Show Abstract | Download Original | Original Source | Check in Google Scholar | Full PDF (909.153 KB) | DOI: 10.22146/bkm.45147

Abstract

 Pendahuluan: Liputan media tentang pesona selebritis menghadapi masalah kesehatan mampu menarik perhatian public. Pada hari Robin Wiliam meninggal dunia, dilaporkan Google lebih dari 10 juta mencari informasi dan menjadi trending topik pengguna media social. Ruang interaktif media sosial mendorong publik untuk mencari dan menanggapi informasi topik yang beredar dimedia masa. Prevalensi gangguan mental berdasarkan Riskesdas 2013 dengan gejala depresi dan kecemasan diatas usia 15 tahun mencapai 6% penduduk Indonesia dan gangguan jiwa berat sebanyak 1,7 per 1000 penduduk. Pemanfaatan kekuatan dari pengungkapan masalah kesehatan selebritis dimedia social sebagai potensi peluang edukasi dan mengurangi stigma gangguan mental.Tujuan: Penelitian ini bertujuan menempatkan pesan kesehatan masyarakat terbaik dan efektif dengan memanfaatkan kekuatan selebritis dalam menghadapi masalah kesehatan, mengeksplorasi persepsi pengguna informasi tentang kesehatan mental dan nada pesan kesehatan yang harus disampaikan.  Metode: Penelitian merupakan studi literatur dengan menelaah 7 jurnal terkait dengan worship celebrity berhubungan dengan kesehatan mental. Hasil dari telaah ini digunakan untuk mengidentifikasi strategi penempatan dan pesan edukasi efektif kesehatan mental.Hasil: Pesan kesehatan mental efektif pada komunitas penggemar selebritis melalui media social facebook dan twiter. Penempatan terbaik bersamaan dengan liputan berita selebriti secara online. Ketergantungan konsumsi informasi dipermudah akses dan penyebaran melalui media internet. Populasi usia dewasa muda sebagai sasaran utama penyampaian pesan ini merupakan mayoritas komunitas penggemar dan pengguna internet.
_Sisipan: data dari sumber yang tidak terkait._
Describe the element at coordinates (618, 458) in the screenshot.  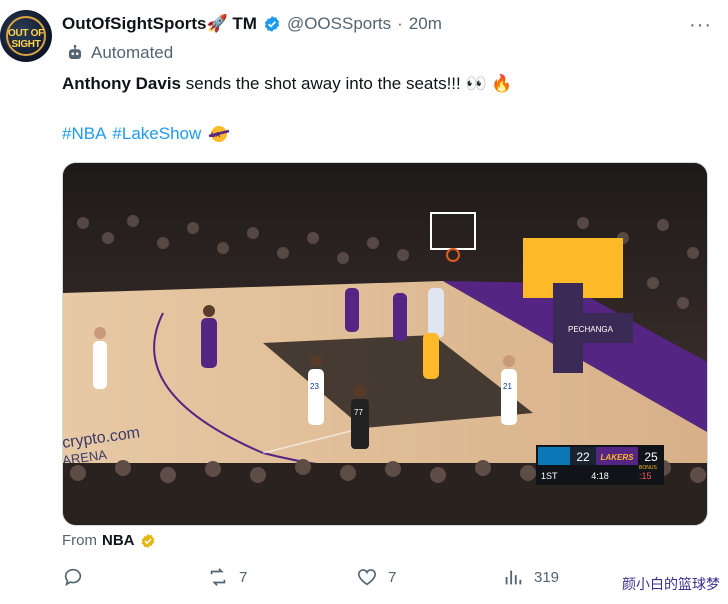
I see `home-team: LAKERS` at that location.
Konten penyampaian pesan harus mampu menarik sasaran dan mengalihkan dari situs yang berorientasikan berita dan acara selebritis ke situs pendidikan kesehatan.  Kesimpulan: Perubahan persepsi tentang kesehatan mental dapat lebih membuka informasi tentang tanda, gejala, penyebab dan pencarian solusi serta menawarkan dukungan bantuan antar pengguna informasi. Pemangku kebijakan kesehatan harus memantau berita pengumuman masalah kesehatan selebritis dengan cara mendidik dan bertanggung jawab. Selebritis dapat menjadi role model dalam menghadapi dan menyikapi masalah kesehatan mental serta sebagai duta pemerintah dalam menyebarkan pesan kesehatan.